→ WRITTEN PROBLEM: Give the stretch of items from the line containing "At what coordinates" through the last of the items as a numbered list, with both ends included and blank lines skipped. Leave the pictures out of your answer.

→ RECORDS SHOWN:
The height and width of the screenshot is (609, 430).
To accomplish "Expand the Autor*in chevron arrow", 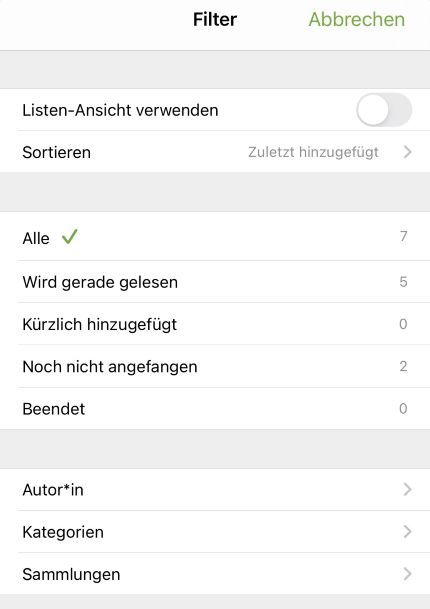I will click(x=407, y=489).
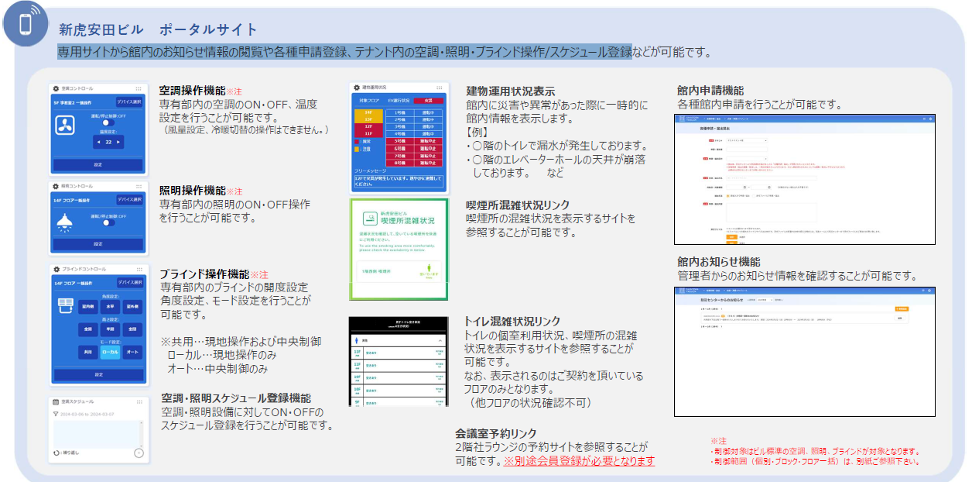Screen dimensions: 972x482
Task: Click the fan icon in the air conditioning panel
Action: click(x=64, y=126)
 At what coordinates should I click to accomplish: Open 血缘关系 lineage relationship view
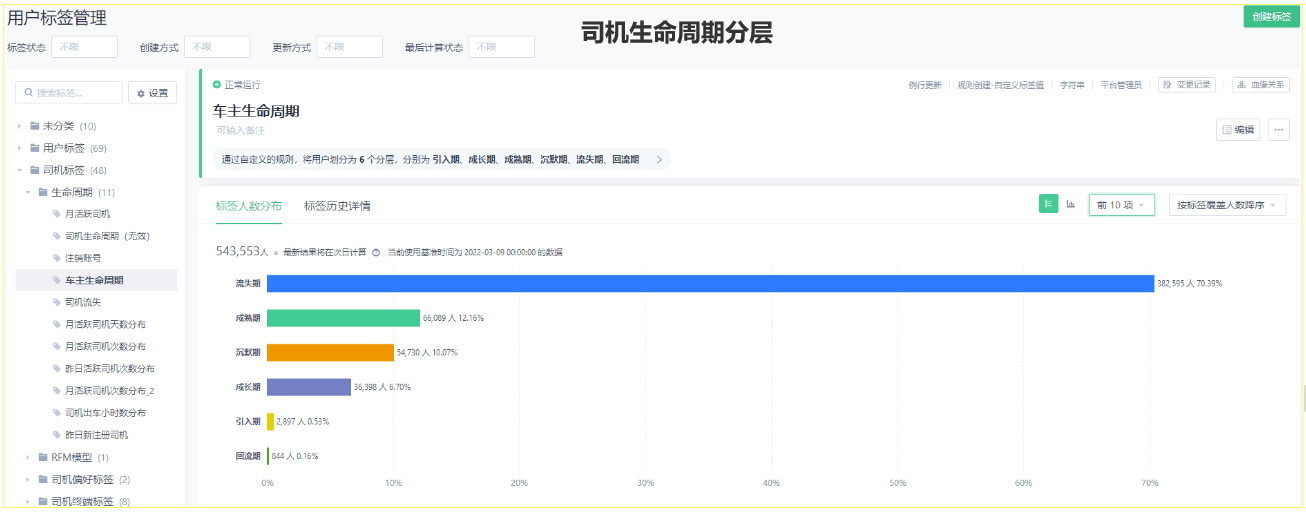click(1260, 85)
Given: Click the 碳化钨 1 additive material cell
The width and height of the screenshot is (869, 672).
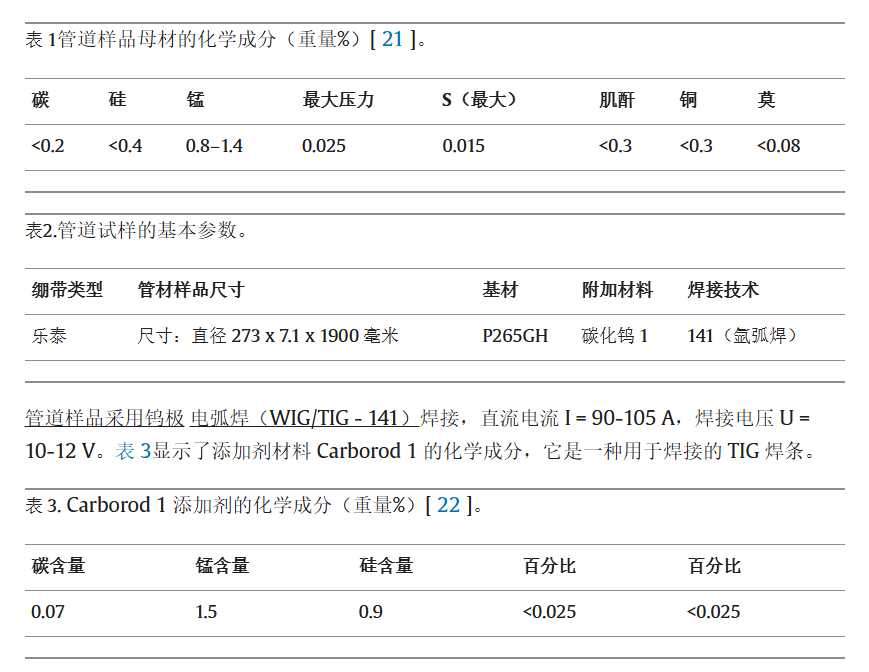Looking at the screenshot, I should click(615, 336).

→ WRITTEN SOLUTION:
1.  At what coordinates should I click to accomplish: Open 血缘关系 lineage relationship view
2. click(1260, 85)
3. Given: Click the 碳化钨 1 additive material cell
4. The width and height of the screenshot is (869, 672).
5. Looking at the screenshot, I should click(615, 336).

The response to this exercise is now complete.